I remember sitting on these back steps eating praline candy my grandmother made from pecans I had picked up off the ground. I ate so much I got deathly sick and have never liked praline candy since. -- Photo by Pat Bean
“The richness of life lies in memories we have forgotten.” — Cesare Pavese
Journeys
When I was three years old, my grandfather died. My father took it as an invitation to move our family of three into my grandmother’s house. We stayed there for eight years, moving only after my grandmother died.
Those years weren’t a happy time in my life. My mother and grandmother did not get along; and my father was a good-timing Charlie who left the house early, came home late and almost always gambled his paycheck away.

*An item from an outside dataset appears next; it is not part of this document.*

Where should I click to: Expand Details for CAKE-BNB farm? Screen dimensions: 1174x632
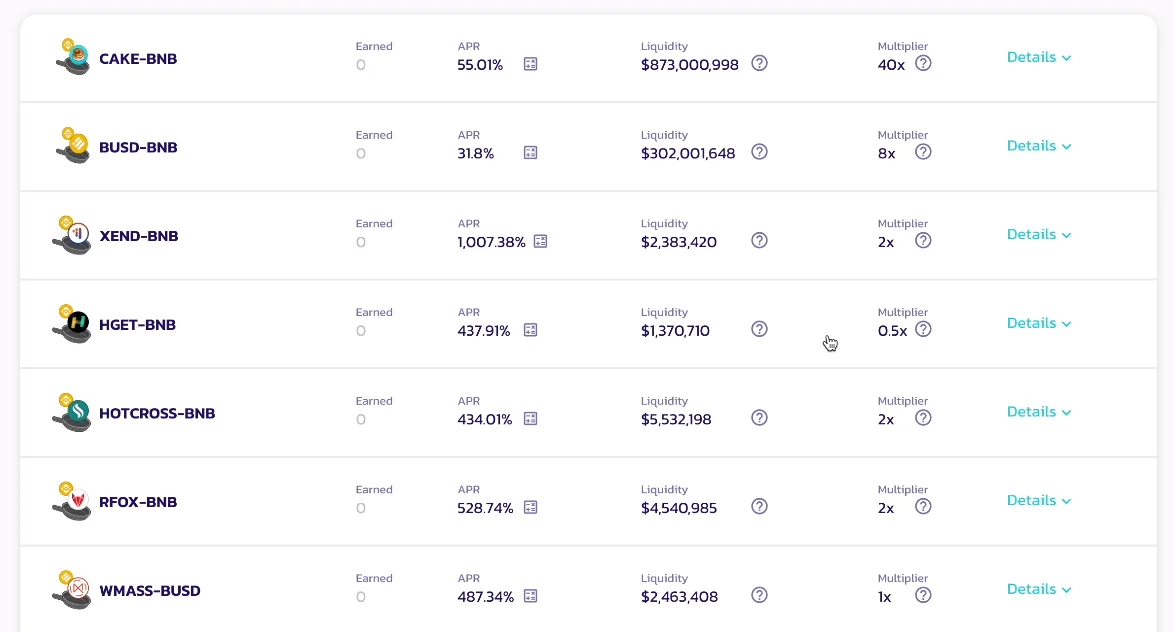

My life was squeezed between the petty bickering of my mother and grandmother, and my mother’s shrill voice berating my father when he was home. My dad never fought back, and because of this I erroneously considered him the hero and my mother the villain of the family.
Into this chaos came two younger brothers demanding my mother’s attention, and making me feel even more unwanted and unloved. It was with great glee when I could put this past behind me, although of course, as we humans so often do, I created another kind of chaos for my own children.

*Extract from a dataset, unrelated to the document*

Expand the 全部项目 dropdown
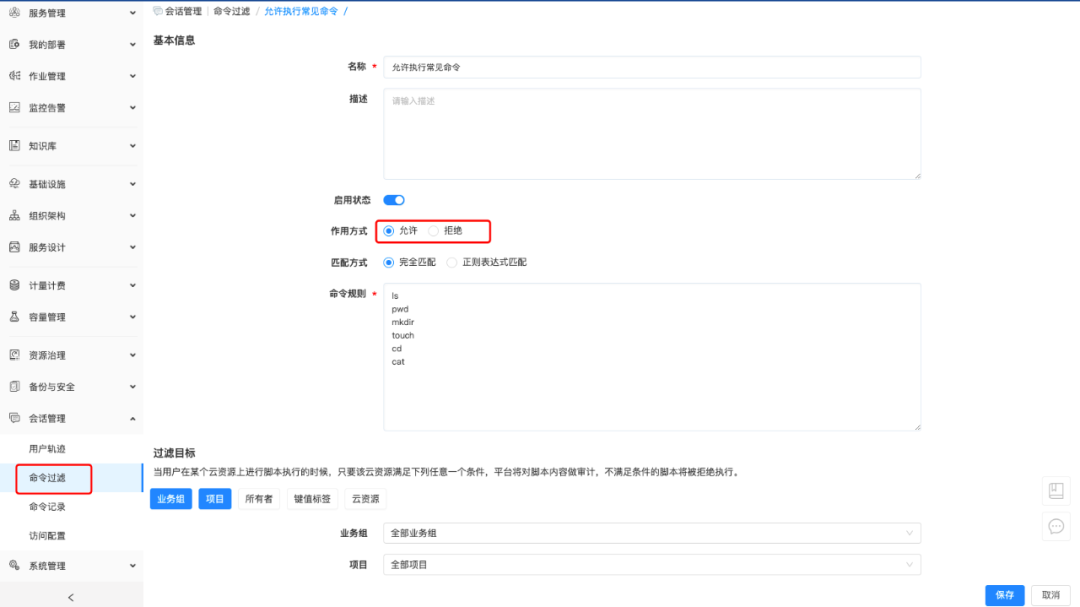(652, 563)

Mostly dead now, this large tree in the neighbor's yard was an ideal one for climbing, and I spent many an hour nestled among its branches. -- Photo by Pat Bean
I’m not sure why, but this time when I was visiting Dallas, I had a deep-seated urge to find the home of my youth, the one in which my grandmother taught me how to cook, the one where my mother sewed me a beautiful blue flowered dress from a flower sack, the one where I had a faithful canine companion named Blackie, and the one that had a large swing set in the backyard on which I played circus trapeze artist.
My oldest daughter drove, and together we found my grandmother’s house, where it still languishes, dilapidated and condemned, in the small Dallas suburb of Fruitdale.

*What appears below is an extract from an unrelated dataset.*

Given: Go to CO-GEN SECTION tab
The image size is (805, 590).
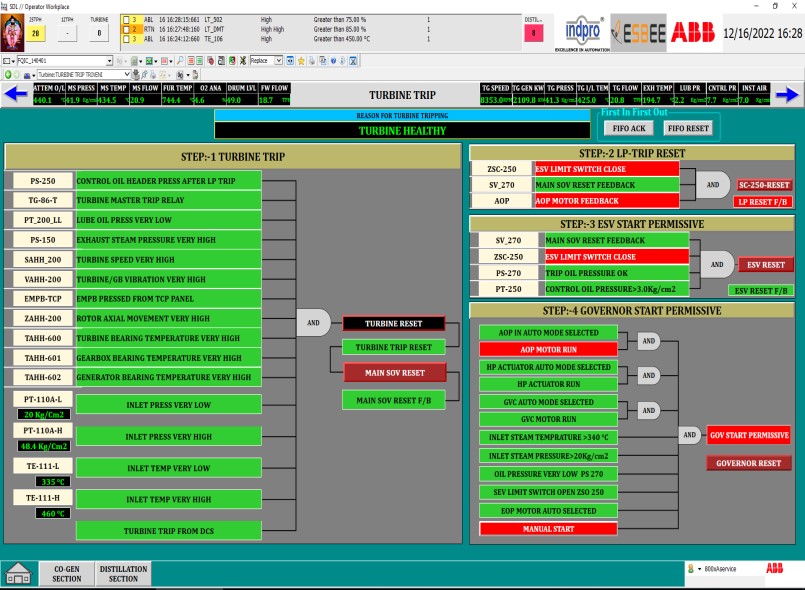Looking at the screenshot, I should coord(66,572).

Of course there are differences. There is no lush gardenia bush, whose fragrance still haunts me, beside the front door. Two houses now sit where my mother had attended a large vegetable garden. And houses now stood in the large cornfield across the street, from which I remember my dad sneaking into at night to bring home a few ears for supper.
I suddenly remembered how we all laughed, even my mother, as we ate old Miss Hallie’s corn slathered with homemade butter. Strange, I thought, what a difference 50 years had made in the memories that now seemed important.

Ah, Pat, the memories this stirred for me. Like you, living three generations in one home, a pretty small one to house seven people, was not a pleasant experience for me and for much the same reasons except about my dad. Like you, I occasionally get the urge to see that old place again, but nothing I can think of would make me travel to Ohio if I could in any way avoid it. Thank goodness for GoogleMaps! LOL Sam
My childhood home in Albuquerque, the one where my mother sewed me dresses from chicken feed sacks, is nothing like it was. I even had a tree much like yours. My memories from back then grow fonder each year. But I didn’t have the family stuff to contend with that you did. Neat piece!
What a beautiful post, Pat. I loved the pictures and imagined what it was like when you lived there as a child. A few years ago I visited the home I grew up in and I was shocked at how small it looked. In my memories it was a big house!
A moving and beautiful post, Pat!! Thank you for sharing!